**Task instructions**.
Before writing out the records, remove the pictures; keep everything else exact.
::::::::
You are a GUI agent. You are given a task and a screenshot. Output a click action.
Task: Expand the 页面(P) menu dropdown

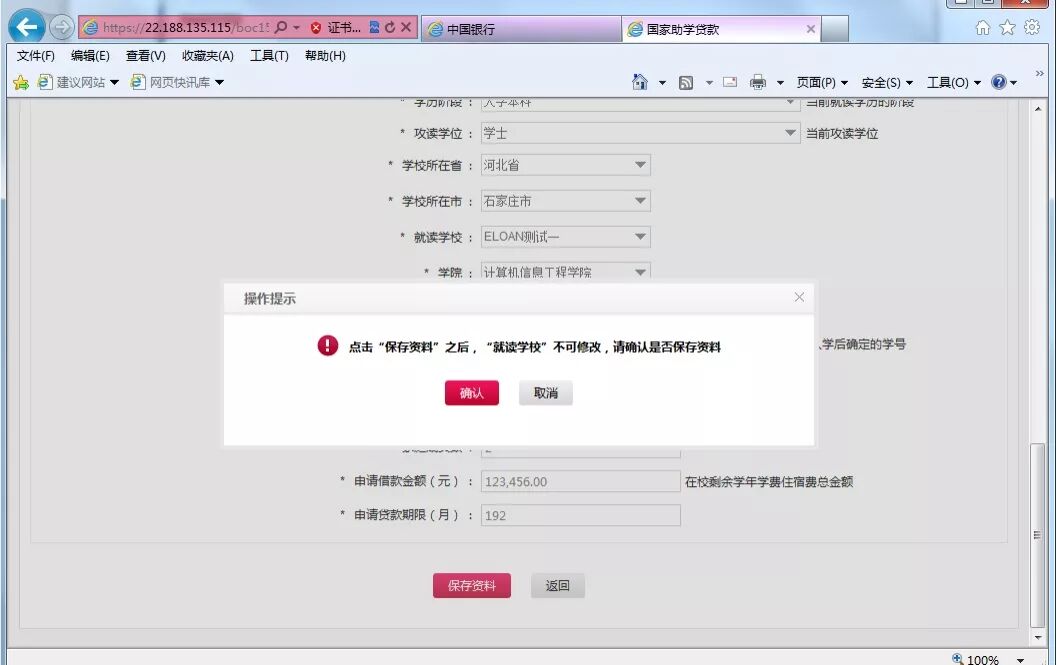pos(821,82)
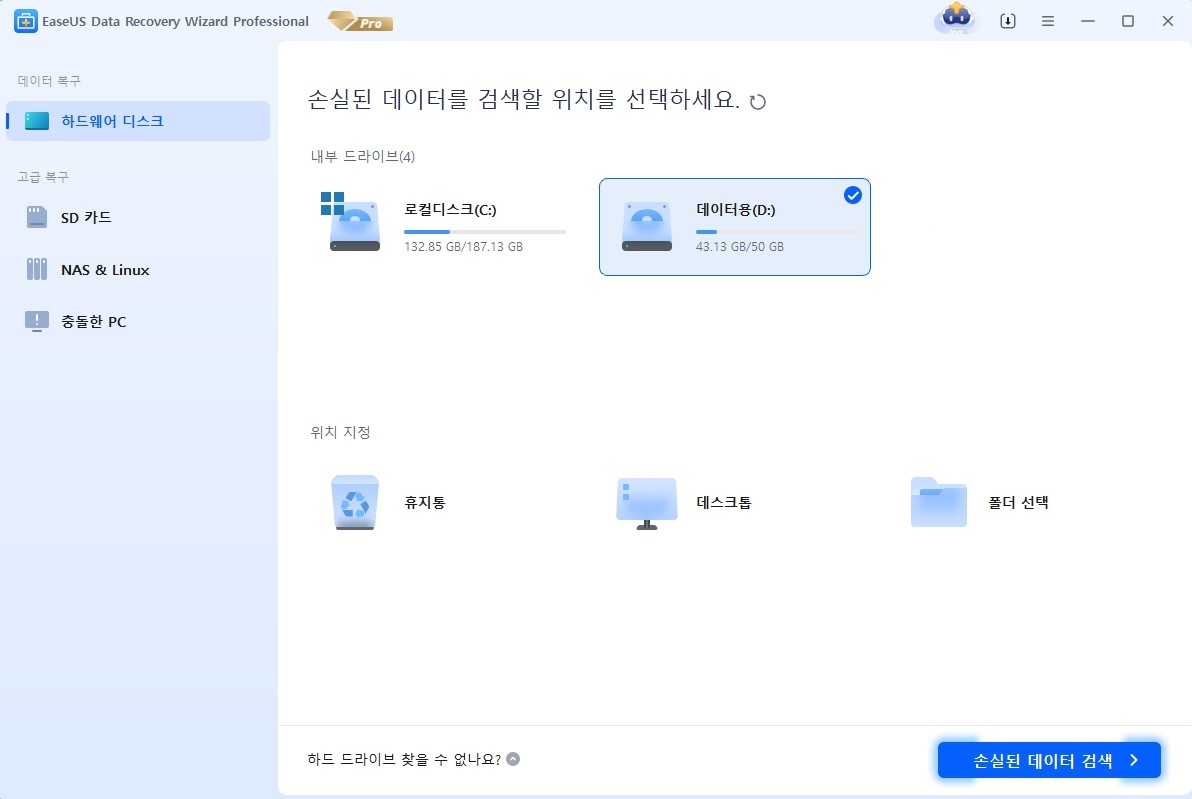
Task: Select the 로컬디스크(C:) drive icon
Action: [354, 227]
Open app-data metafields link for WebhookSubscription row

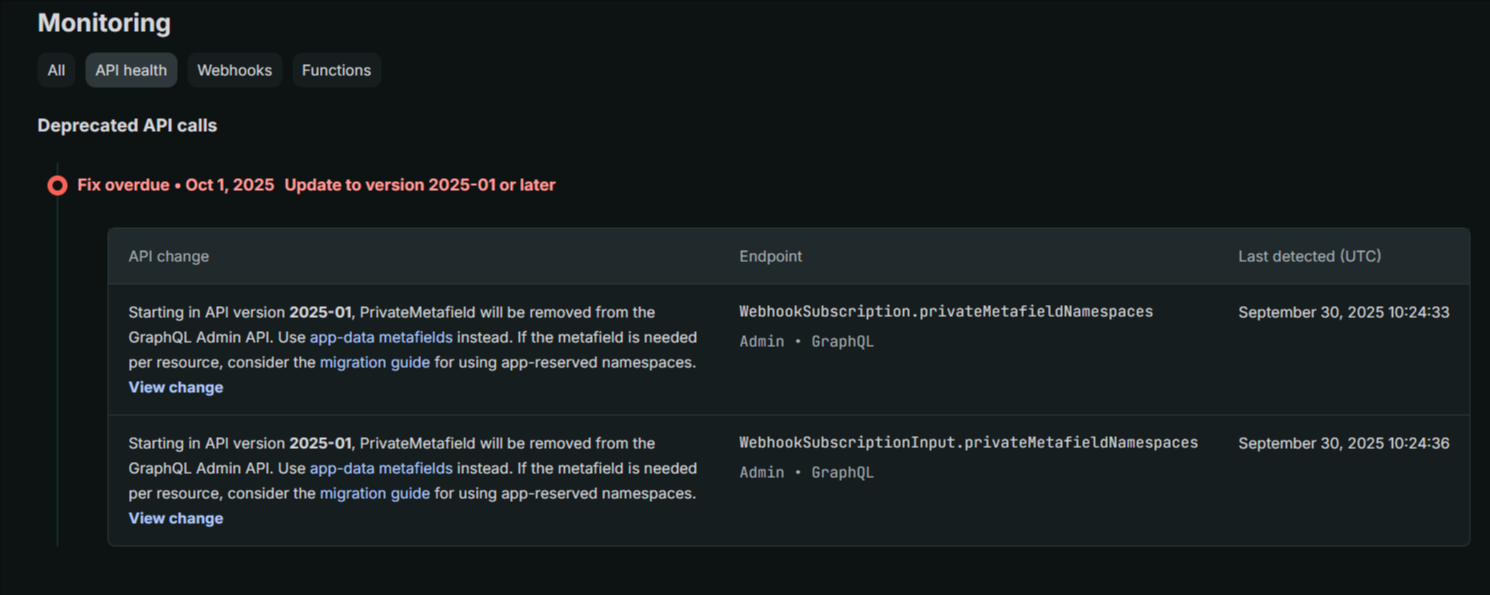coord(381,338)
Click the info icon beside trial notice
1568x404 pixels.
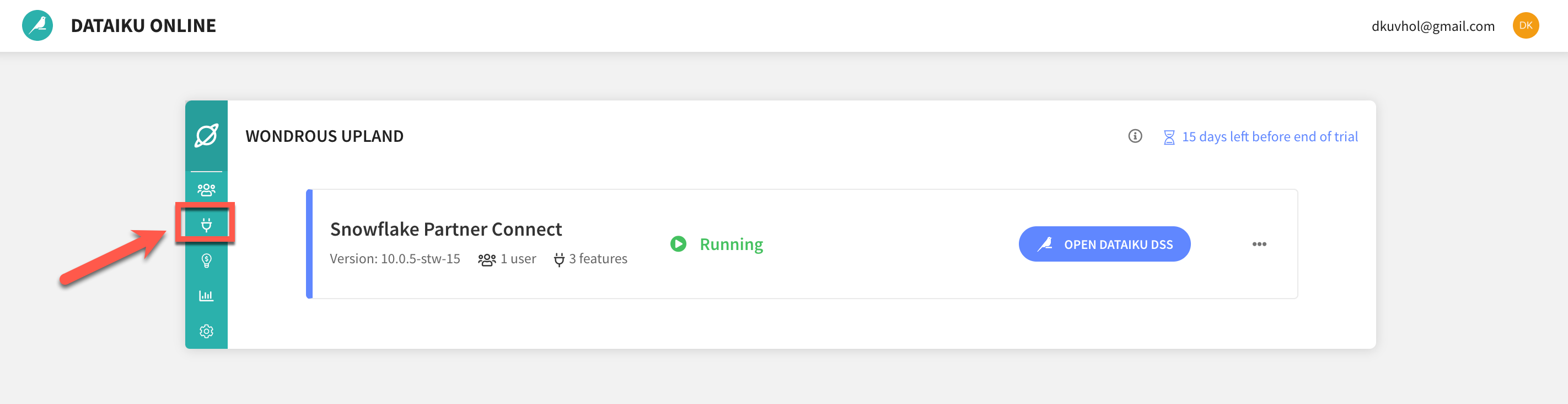coord(1135,136)
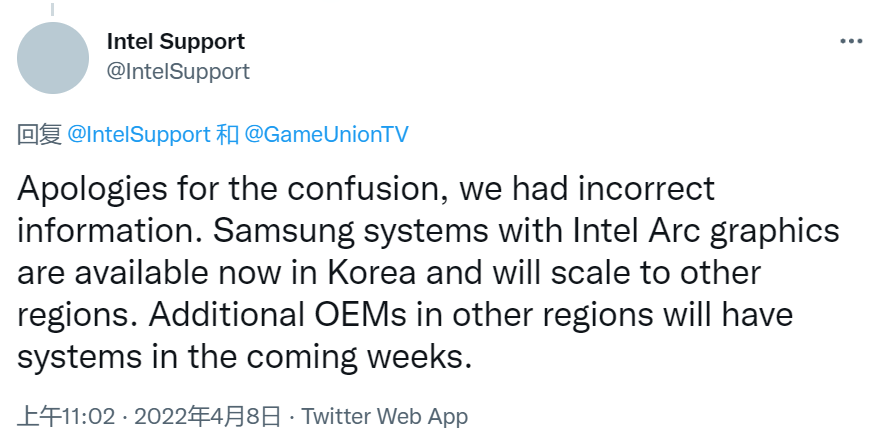Open the @GameUnionTV mention link
Image resolution: width=889 pixels, height=443 pixels.
[326, 135]
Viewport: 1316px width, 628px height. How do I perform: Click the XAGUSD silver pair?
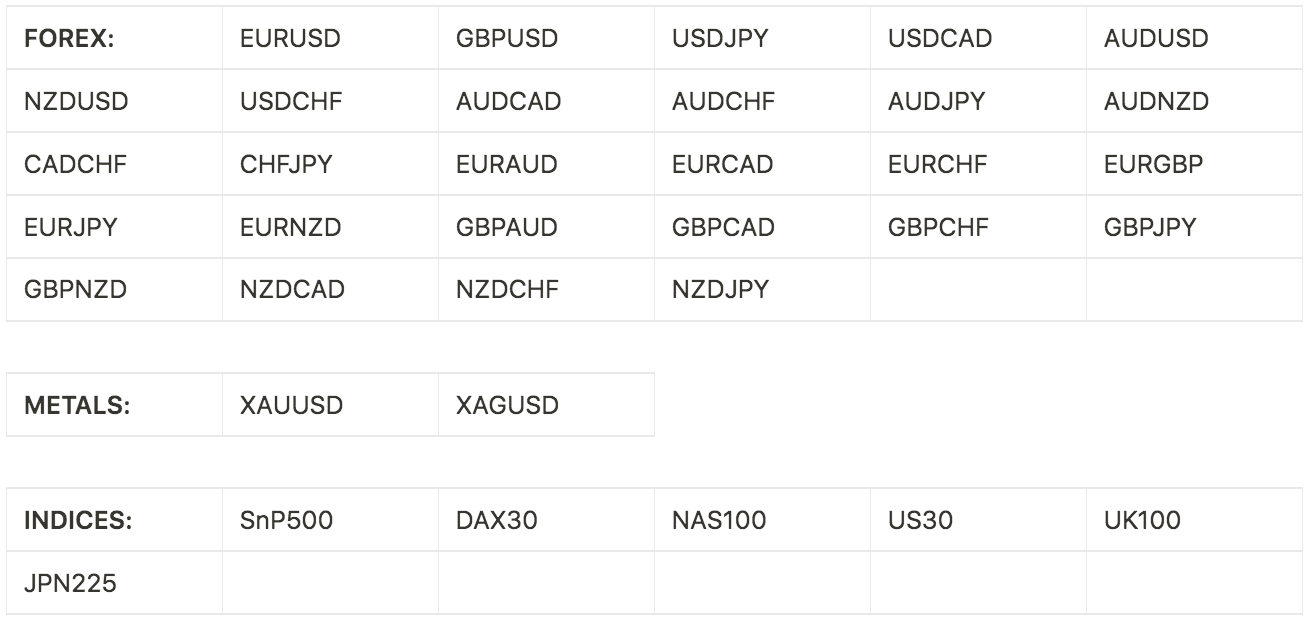click(546, 405)
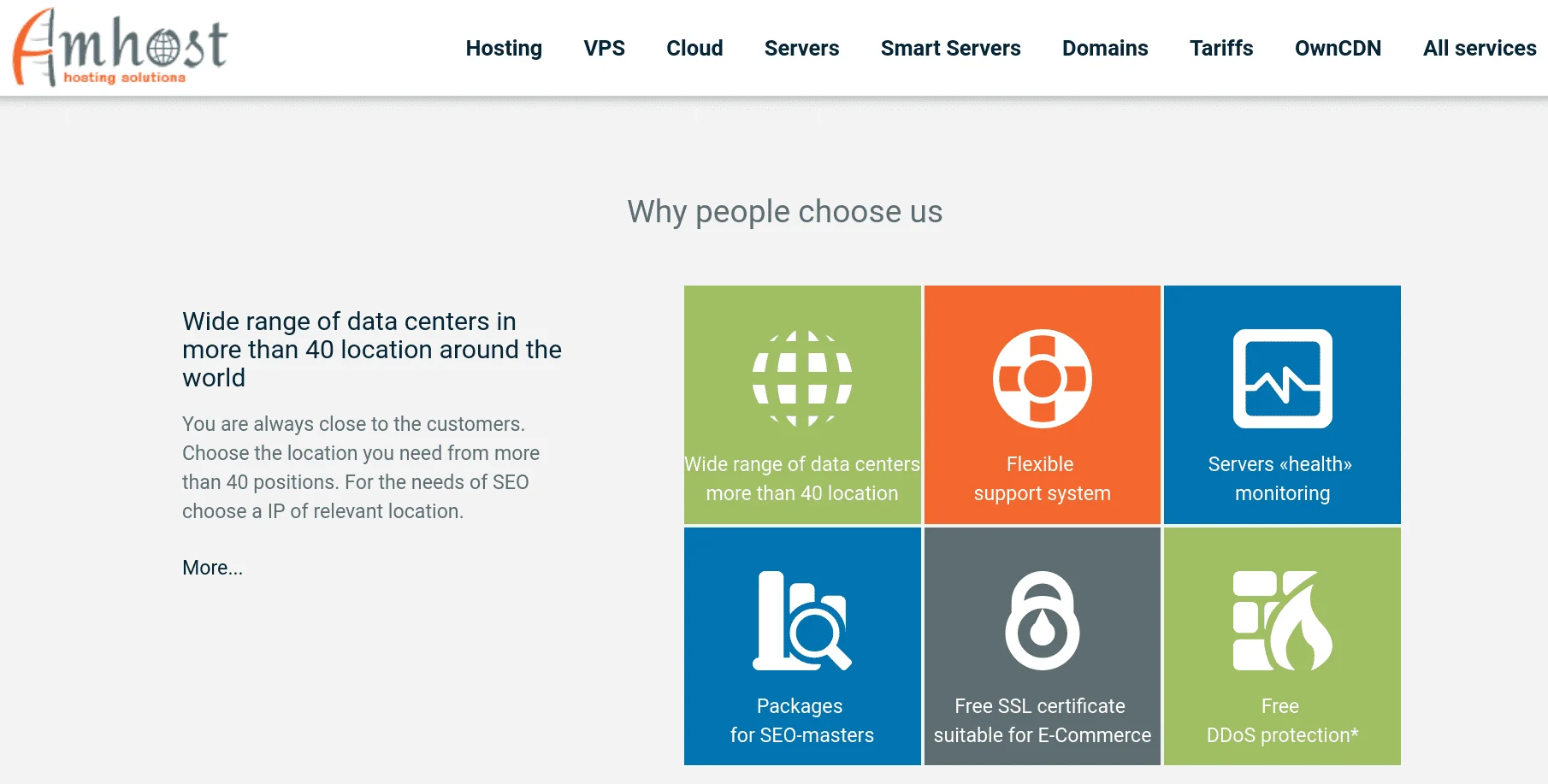Show All services
This screenshot has width=1548, height=784.
point(1480,48)
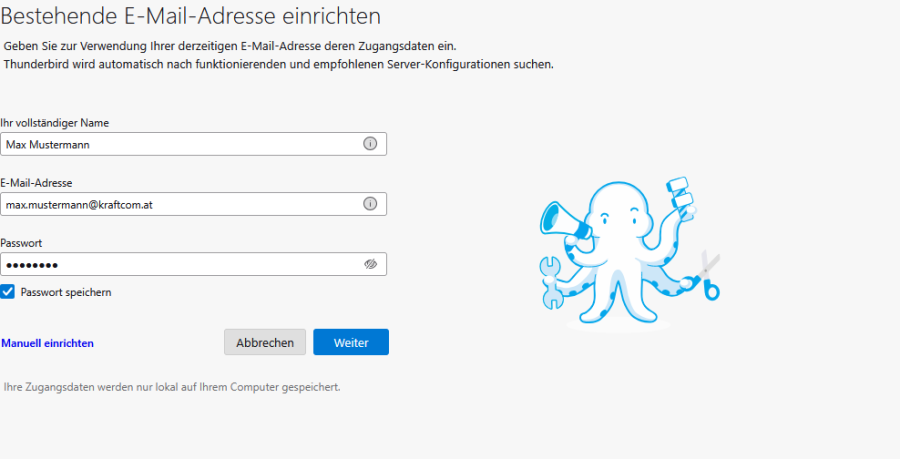Click the info icon in the name field

370,144
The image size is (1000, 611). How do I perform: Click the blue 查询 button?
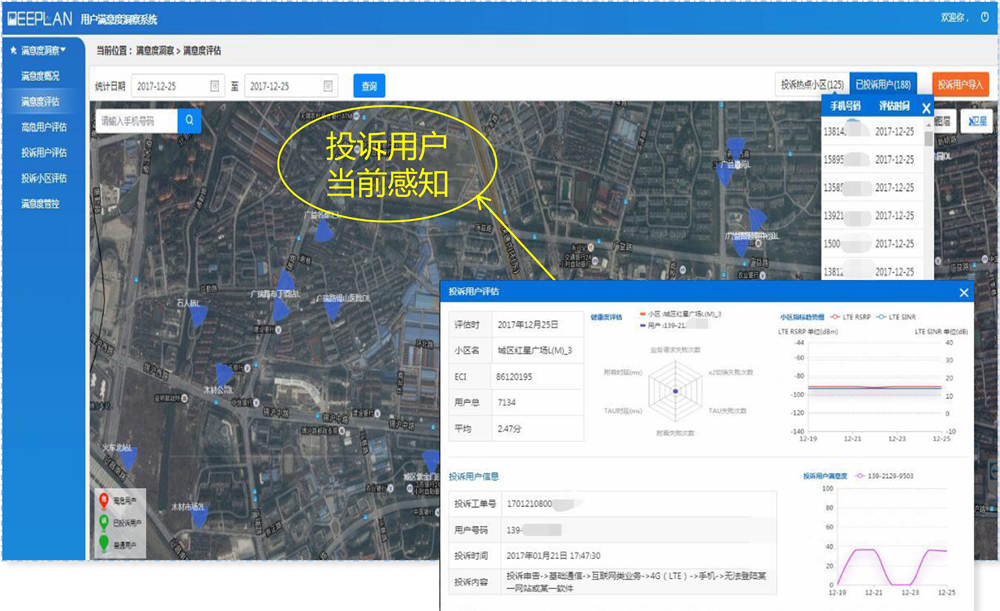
::::::::
**Your solution**.
You are a GUI agent. You are given a task and a screenshot. Output a click action.
Task: Expand the 页面(P) menu dropdown

pos(821,82)
Task: Select the 로컬디스크(C:) drive icon
Action: [354, 227]
Open app-data metafields link for WebhookSubscription row

coord(381,338)
Click the info icon beside trial notice
1568x404 pixels.
coord(1135,136)
Open the @GameUnionTV mention link
Image resolution: width=889 pixels, height=443 pixels.
[326, 135]
Viewport: 1316px width, 628px height. How do I perform: Click the XAGUSD silver pair?
click(546, 405)
Show All services
This screenshot has width=1548, height=784.
point(1480,48)
Click the info icon in the name field

370,144
The image size is (1000, 611). How do I perform: Click the blue 查询 button?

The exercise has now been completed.